··· Stored data
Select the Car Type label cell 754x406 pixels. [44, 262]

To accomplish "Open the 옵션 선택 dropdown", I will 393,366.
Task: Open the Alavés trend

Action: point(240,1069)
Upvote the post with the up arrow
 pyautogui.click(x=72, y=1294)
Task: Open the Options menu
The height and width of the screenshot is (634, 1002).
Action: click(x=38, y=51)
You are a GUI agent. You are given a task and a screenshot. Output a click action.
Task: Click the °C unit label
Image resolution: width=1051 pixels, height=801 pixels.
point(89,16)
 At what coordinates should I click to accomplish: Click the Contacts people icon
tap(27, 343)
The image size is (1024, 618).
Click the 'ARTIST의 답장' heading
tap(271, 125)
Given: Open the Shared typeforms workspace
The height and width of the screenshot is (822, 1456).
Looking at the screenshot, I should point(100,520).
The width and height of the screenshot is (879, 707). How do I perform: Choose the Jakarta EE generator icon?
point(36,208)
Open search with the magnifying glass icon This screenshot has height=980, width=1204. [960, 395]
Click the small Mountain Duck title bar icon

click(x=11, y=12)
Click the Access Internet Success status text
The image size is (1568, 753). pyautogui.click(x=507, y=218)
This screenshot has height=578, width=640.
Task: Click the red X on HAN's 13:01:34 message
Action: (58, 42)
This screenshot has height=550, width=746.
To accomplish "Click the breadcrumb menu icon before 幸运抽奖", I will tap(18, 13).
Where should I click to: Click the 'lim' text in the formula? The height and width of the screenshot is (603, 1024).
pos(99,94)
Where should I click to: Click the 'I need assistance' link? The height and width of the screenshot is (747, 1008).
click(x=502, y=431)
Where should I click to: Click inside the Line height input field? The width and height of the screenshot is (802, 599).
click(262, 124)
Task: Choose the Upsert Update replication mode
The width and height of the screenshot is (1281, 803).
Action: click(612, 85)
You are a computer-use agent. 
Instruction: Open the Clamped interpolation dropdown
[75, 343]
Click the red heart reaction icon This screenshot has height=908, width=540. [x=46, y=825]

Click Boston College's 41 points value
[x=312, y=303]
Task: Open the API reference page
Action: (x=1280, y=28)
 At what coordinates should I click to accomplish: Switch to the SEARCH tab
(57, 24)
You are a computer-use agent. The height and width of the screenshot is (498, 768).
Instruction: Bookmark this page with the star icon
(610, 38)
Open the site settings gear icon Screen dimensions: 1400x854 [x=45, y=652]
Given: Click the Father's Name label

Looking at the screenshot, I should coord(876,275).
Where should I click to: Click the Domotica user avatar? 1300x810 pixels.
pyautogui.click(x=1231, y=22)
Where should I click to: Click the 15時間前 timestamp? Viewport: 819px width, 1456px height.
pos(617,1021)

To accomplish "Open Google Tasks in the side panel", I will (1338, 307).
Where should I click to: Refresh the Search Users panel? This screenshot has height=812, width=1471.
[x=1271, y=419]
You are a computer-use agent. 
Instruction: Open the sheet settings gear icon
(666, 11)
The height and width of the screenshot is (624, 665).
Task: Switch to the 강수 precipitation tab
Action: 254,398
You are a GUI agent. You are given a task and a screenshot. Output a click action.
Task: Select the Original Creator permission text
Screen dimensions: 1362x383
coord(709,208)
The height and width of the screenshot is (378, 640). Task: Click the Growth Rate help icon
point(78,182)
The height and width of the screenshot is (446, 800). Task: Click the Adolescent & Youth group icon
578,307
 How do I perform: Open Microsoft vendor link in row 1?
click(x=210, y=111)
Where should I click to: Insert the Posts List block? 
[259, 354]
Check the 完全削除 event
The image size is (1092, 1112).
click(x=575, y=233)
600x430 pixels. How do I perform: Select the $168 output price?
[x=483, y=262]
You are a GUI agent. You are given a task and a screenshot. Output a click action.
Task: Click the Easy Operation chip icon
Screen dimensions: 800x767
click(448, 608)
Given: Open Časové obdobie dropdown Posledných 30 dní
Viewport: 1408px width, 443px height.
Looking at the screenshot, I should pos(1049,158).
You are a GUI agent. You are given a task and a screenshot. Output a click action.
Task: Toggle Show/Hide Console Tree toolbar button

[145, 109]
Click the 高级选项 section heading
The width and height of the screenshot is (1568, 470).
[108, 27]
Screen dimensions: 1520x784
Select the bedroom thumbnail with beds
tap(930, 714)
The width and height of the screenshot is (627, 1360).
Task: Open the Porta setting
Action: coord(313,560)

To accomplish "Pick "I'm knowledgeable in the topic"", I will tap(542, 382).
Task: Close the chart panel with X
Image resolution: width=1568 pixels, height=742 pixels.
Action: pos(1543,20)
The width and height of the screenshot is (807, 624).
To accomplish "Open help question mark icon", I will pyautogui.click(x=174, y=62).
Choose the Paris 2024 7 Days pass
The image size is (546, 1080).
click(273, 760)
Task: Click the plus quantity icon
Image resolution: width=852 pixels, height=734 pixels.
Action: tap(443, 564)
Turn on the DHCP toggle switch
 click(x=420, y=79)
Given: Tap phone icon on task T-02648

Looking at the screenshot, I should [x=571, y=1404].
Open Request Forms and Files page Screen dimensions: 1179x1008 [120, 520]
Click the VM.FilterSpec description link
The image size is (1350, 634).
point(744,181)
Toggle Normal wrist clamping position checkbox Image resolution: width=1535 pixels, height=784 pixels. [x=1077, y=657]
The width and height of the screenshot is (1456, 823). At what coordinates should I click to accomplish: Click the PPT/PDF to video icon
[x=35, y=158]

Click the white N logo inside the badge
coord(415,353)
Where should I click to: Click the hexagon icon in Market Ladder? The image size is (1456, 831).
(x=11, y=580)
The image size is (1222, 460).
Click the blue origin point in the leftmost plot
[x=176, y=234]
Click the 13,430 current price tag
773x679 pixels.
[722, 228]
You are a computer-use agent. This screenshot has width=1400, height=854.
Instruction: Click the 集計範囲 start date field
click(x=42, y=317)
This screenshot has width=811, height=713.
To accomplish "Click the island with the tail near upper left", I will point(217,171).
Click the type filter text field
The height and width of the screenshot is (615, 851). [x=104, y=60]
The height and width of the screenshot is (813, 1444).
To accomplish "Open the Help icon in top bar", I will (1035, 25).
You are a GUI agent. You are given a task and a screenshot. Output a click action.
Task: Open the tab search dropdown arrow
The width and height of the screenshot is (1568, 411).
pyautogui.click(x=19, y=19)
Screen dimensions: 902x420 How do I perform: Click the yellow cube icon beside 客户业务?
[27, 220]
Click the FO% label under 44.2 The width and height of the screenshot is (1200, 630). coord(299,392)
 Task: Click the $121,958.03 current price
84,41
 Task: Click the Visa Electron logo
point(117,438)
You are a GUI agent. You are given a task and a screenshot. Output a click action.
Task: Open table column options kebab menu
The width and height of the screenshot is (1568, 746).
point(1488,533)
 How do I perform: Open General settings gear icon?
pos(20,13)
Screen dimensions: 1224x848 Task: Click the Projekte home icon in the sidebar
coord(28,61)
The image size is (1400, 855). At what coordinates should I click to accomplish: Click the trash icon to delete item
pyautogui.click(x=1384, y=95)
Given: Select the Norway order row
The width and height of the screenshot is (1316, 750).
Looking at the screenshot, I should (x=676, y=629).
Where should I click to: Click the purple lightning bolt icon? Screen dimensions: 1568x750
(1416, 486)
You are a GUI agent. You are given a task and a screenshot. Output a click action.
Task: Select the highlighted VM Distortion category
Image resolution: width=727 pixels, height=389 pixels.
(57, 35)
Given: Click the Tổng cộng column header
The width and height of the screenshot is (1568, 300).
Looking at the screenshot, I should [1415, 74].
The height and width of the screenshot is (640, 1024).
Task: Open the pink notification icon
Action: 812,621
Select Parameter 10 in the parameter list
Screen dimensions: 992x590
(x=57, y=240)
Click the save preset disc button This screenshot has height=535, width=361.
······
◆ **Activity**:
Each line from the one with "Given: Click the Tổng cộng column header" through the last line of the records above must be retyped exactly, and no other line may be given.

◆ **Response**:
Given: Click the Tổng cộng column header
The width and height of the screenshot is (1568, 300).
Looking at the screenshot, I should [1415, 74].
The height and width of the screenshot is (640, 1024).
Task: Open the pink notification icon
Action: 812,621
Select Parameter 10 in the parameter list
Screen dimensions: 992x590
(x=57, y=240)
Click the save preset disc button This screenshot has height=535, width=361.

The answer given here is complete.